In fact, the U.S. District Court for the Eastern District of Tennessee found, citing a 6th U.S. Circuit Court of Appeals case, that “[the Employee Retirement Income Security Act] clearly assumes that trustees will act to ensure that a plan receives all funds to which it is entitled, so that those funds can be used on behalf of participants and beneficiaries.” The court also said fiduciary duties under ERISA also include those imposed under the common law of trusts, and under the law of trusts, a fiduciary is required “to perform the duties imposed, or exercise the powers conferred, by the trust documents.”

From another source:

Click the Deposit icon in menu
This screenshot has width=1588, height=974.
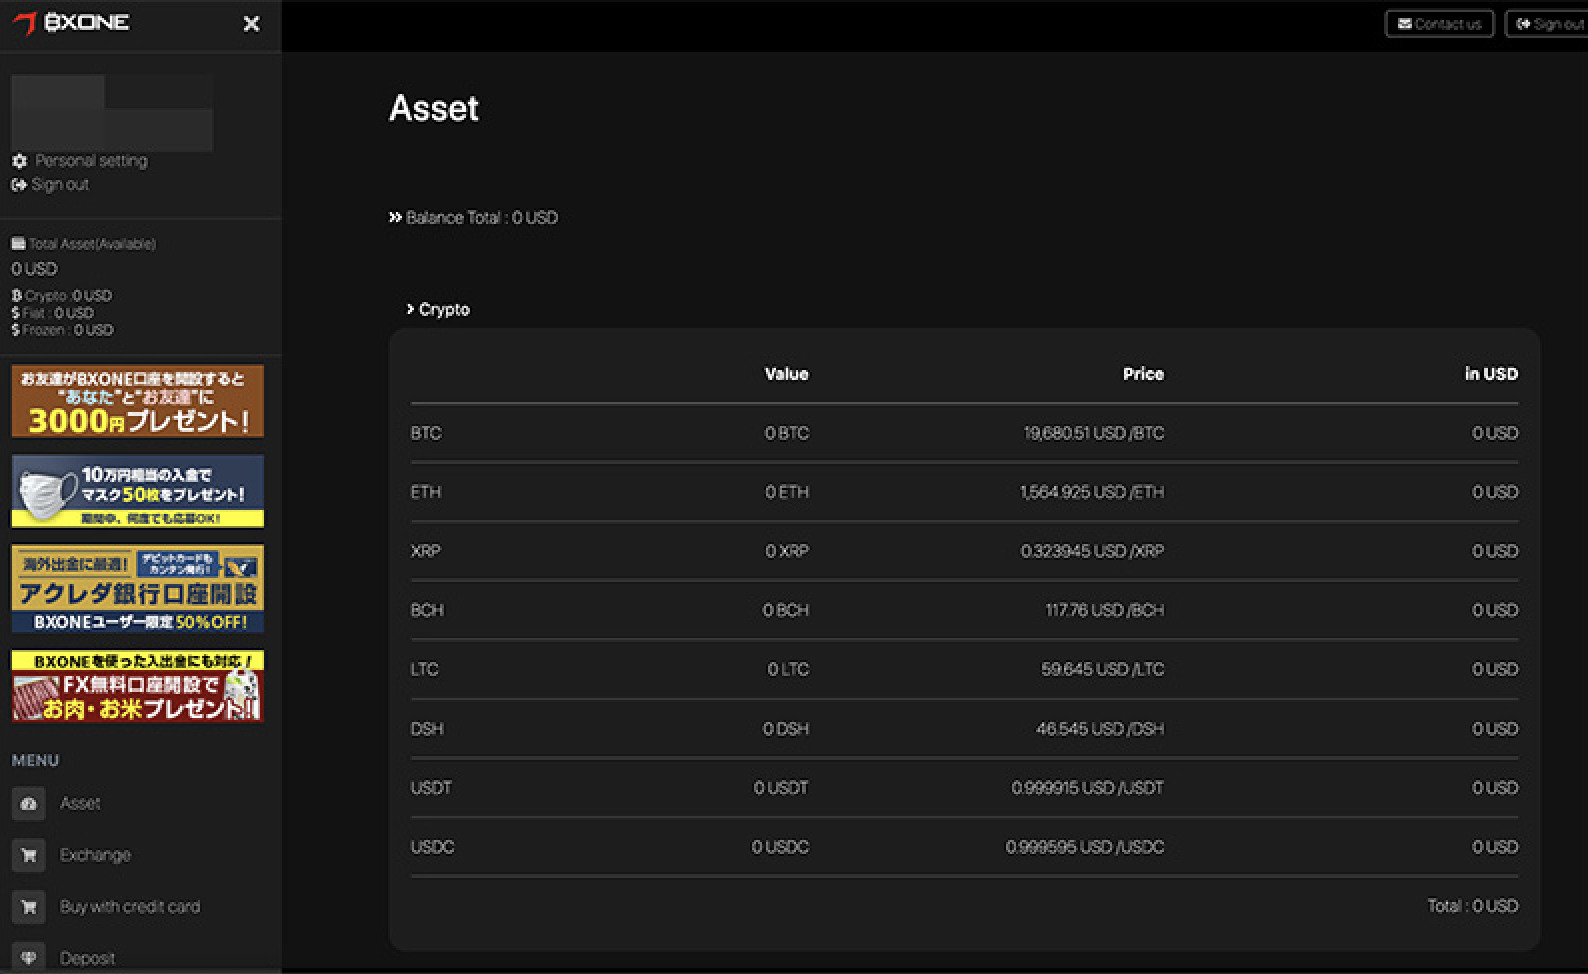pos(28,957)
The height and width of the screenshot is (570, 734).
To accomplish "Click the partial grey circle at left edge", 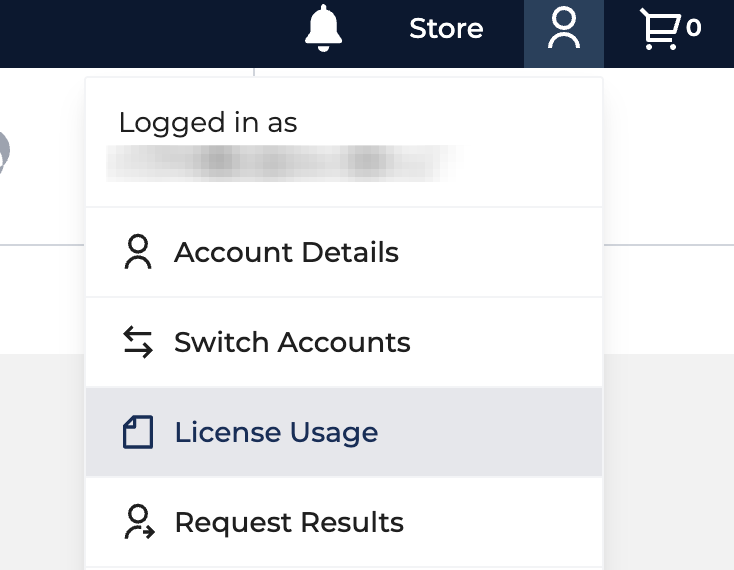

According to the court opinion, the Bethel Jacobs Company plan document provides the company with the responsibility to “correct errors.” U.S. District Judge Thomas W. Phillips said that issuing nearly $125,000 in overpayments to Clarence W. Sheward was a serious error that Bethel Jacobs was required to correct, and that failure to correct the error and recover the overpayments would have been a violation of Belthel Jacobs fiduciary duty to act on behalf of the trust and in the interests of the remaining participants and beneficiaries.
In addition, the court agreed with Bethel Jacobs that the employee who calculated Sheward’s pension amount and communicated it to him was not acting as a fiduciary of the plan, but was performing a ministerial function, and it said the mere fact that an error occurred in the calculation of Sheward’s benefits is not, in itself, a sufficient basis to support a claim for breach of fiduciary duty.
Sheward alleged that Bethel Jacobs breached its fiduciary duty by “erroneously and negligently miscalculating his pension benefits,” and claimed he relied on the company’s misrepresentation of his retirement benefit when making his retirement plans. The company, a federal contractor, did not offset Sheward’s monthly pension payment by his benefit from Lockheed Martin, the United States Enrichment Corporation (USEC), another federal contractor for which he worked, as required by law.
In granting summary judgment to Bethel Jacobs, the court also decided Sheward could not show that he relied on the alleged misrepresentation to his detriment, because he used the funds he received in the manner in which he had planned and had received a double payment of benefits during the time before Bethel Jacobs found its error.
The case is Sheward v. Bechtel Jacobs Co. Pension Plan for Grandfathered Employees, E.D. Tenn., No. 3:08-CV-428, 3/4/10.